Em relação às fortes dores na coluna, Dr. Airton Rocha descarta a possibilidade de o padre ter escoliose (como é aventado em suas biografias), uma vez que, ao contrário do imaginário popular, a escoliose não é uma doença que provoca dor e raramente acomete a coluna cervical. Sobre Padre Cícero é relatado que ele sofria dores frequentes, em plena maturidade, que chegaram a prostrá-lo e indicavam não depender da realização de algum tipo de esforço físico. Isso sugere ter sido tratado de dor de caráter inflamatório, como é próprio desse grupo de doenças inflamatórias da coluna (como as espondiloartrites).
Patologia de base
O reumatologista cita outra passagem do histórico de saúde do religioso na qual, aos 60 anos, ele ter sido diagnosticado por seu médico, Dr. Antonio Mariz, como portador de gota. "Possivelmente, seria consequência da doença de base (espondilite), uma vez que Padre Cícero tinha dieta frugal e fazia jejuns prolongados, abstêmio de bebida alcoólica, um perfil muito diferente de quem tem gota (artrite associada à deposição de cristais de ácido úrico). Devido aos problemas intestinais, o religioso, por volta dos 70 anos - teve a dieta líquida restrita a chás e água de coco", relata o pesquisador.
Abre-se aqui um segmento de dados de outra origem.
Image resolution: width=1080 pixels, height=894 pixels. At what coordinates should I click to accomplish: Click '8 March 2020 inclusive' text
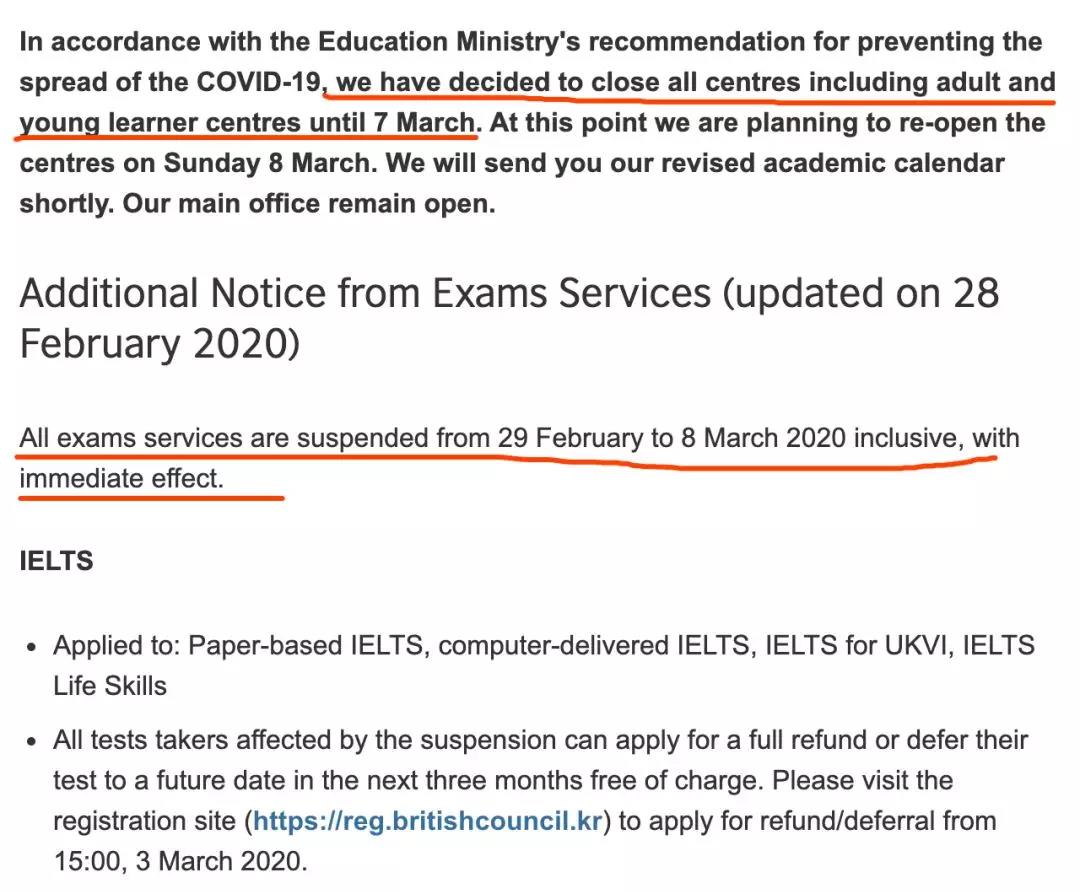(x=820, y=438)
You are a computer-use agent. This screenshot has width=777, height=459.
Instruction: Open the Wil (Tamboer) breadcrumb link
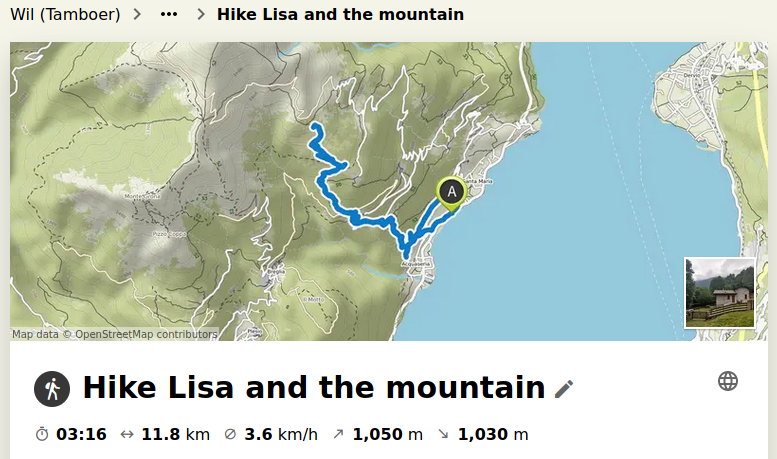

Esse recorte de evidência sugere que problemas digestivos, que estariam relacionados às espondiloartrites, lhe levaram a pensar que a "água-do-Juazeiro", por não estar adequadamente tratada, lhe prejudicasse. Na verdade, poderia se tratar de distúrbios intestinais que acometem pessoas com espondiloartrites, como a espondilite anquilosante. Sugere que o uso do cajado, além de sua função pastoral, tenha sido a forma encontrada pelo religioso para facilitar o apoio e permitir-lhe grandes marchas e trabalho incessante, para compensar a fragilidade de sua postura.
Além de submeter seus achados à crítica de seus pares, junto à Sociedade Brasileira de Reumatologia, Dr. Airton Rocha finaliza artigo que será publicado, em breve, em revista científica da área de reumatologia.
Outro olhar
Para examinar a legitimidade desse achado, o reumatologista José Tupinambá Sousa Vasconcelos realizou análise sob o título "Padre Cícero teria reumatismo". Segundo ele, a pesquisa faz parte do campo da bio-história, que envolve diferentes áreas, desde a médica, passando pela genética, antropologia, química, psicologia e a própria história. "Não é uma questão de diagnóstico".
"É possível admitir a plausibilidade nosológica para a fenotipia de espondiloartrite", afirma o reumatologista, para quem considera muito difícil o fato de o religioso - a quem são atribuídos vários milagres - ter sido acometido de escoliose. Outras possibilidades diagnósticas foram excluídas pelo Dr. Tupinambá, incluindo poliomielite, osteoartrite e osteoporose, além da gota, embora considere "ser razoável admitir que Padre Cícero teria sido portador de uma espondiloartrite".